What you have to do ▸ Below are entries; output exactly the lines from the one with "[red] (477, 754)" to the one with "[brown] (477, 736)", both included, and nothing else.

Supplied data ▸
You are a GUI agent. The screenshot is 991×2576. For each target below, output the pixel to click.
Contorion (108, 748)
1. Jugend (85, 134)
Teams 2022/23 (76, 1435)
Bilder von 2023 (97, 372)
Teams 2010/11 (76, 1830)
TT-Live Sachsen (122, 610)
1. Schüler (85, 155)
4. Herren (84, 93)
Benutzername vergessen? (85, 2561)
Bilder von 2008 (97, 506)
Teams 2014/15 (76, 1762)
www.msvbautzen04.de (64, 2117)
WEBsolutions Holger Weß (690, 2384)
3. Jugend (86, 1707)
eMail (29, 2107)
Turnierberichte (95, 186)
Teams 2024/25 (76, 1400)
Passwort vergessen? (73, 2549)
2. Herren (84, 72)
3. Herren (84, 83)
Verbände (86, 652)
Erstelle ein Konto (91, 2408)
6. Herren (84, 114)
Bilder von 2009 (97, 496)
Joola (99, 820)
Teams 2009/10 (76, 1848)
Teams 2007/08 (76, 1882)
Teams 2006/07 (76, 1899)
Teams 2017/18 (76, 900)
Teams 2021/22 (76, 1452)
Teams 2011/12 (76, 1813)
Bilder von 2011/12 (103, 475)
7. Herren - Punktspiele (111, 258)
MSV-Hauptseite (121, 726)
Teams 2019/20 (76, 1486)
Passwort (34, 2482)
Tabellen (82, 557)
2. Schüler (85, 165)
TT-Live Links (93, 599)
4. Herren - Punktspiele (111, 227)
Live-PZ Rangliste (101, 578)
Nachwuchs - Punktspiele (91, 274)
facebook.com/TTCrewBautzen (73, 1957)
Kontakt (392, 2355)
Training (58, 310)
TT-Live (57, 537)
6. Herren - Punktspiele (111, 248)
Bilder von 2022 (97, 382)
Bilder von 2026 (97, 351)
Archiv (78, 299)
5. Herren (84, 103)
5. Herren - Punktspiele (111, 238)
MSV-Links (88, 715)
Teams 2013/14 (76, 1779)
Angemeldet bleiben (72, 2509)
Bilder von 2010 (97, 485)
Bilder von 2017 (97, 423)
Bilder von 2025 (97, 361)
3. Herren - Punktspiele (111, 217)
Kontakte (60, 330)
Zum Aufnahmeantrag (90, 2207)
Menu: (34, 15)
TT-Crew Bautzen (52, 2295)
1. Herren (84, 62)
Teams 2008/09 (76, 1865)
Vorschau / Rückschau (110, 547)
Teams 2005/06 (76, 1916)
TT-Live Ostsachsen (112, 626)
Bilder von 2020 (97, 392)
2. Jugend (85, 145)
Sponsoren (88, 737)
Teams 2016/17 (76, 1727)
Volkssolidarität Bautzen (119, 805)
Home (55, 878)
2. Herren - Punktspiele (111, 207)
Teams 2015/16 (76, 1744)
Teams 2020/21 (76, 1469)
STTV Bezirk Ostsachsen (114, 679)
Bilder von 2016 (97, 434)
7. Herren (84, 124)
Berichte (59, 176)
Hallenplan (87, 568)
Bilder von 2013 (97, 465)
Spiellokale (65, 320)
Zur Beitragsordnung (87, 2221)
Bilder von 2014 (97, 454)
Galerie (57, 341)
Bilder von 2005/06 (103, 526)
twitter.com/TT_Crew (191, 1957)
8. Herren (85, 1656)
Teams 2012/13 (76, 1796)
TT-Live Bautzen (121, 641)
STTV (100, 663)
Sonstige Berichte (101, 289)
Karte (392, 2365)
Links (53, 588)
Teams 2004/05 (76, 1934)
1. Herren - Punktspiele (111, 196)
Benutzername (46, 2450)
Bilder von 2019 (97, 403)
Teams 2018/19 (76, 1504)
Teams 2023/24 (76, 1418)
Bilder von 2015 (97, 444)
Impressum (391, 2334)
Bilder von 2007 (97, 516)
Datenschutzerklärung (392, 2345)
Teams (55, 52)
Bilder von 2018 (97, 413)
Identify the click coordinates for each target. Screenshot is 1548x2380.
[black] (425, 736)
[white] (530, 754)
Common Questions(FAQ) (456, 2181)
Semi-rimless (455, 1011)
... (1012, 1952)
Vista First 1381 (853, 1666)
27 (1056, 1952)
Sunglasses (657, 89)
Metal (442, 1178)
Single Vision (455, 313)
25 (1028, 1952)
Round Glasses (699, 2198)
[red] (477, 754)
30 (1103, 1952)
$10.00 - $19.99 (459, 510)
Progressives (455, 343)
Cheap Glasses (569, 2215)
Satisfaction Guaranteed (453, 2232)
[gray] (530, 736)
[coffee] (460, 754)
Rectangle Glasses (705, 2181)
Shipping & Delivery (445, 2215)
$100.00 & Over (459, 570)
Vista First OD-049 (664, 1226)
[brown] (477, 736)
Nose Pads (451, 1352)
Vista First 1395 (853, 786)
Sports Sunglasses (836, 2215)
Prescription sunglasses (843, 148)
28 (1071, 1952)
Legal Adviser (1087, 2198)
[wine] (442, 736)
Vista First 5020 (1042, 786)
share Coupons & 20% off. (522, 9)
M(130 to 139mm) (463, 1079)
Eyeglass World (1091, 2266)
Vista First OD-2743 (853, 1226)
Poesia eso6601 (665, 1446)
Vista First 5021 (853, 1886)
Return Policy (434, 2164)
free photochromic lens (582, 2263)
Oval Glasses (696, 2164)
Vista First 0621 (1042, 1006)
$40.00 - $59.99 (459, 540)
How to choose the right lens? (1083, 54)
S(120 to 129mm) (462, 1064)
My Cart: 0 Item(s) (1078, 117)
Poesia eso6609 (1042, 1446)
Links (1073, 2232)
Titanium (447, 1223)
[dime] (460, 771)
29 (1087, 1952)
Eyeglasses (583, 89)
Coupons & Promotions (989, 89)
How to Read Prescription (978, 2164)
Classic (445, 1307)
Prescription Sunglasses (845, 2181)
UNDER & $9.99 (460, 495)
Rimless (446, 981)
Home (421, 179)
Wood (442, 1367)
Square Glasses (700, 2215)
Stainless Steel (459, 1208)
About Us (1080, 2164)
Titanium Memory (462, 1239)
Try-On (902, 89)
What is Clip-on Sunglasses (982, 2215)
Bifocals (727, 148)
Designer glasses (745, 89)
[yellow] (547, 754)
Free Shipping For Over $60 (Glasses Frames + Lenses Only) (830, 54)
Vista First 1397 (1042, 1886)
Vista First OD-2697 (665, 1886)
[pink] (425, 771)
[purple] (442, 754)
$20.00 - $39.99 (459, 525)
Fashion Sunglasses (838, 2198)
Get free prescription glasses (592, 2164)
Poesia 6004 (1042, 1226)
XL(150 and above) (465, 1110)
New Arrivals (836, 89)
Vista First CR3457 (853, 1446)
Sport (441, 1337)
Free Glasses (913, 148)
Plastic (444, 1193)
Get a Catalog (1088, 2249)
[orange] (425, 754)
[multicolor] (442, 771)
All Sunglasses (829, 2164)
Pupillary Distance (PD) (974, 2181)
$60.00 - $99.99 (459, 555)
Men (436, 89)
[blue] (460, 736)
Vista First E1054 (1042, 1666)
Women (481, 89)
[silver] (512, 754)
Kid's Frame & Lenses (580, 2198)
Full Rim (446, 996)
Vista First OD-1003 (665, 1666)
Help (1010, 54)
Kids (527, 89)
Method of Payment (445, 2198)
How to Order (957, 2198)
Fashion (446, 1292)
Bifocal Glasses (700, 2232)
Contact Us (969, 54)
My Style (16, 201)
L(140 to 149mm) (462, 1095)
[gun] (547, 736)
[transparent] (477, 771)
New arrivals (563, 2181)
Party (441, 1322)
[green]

Finished exercise ▸
[red] (477, 754)
30 (1103, 1952)
$10.00 - $19.99 (459, 510)
Progressives (455, 343)
Cheap Glasses (569, 2215)
Satisfaction Guaranteed (453, 2232)
[gray] (530, 736)
[coffee] (460, 754)
Rectangle Glasses (705, 2181)
Shipping & Delivery (445, 2215)
$100.00 & Over (459, 570)
Vista First OD-049 (664, 1226)
[brown] (477, 736)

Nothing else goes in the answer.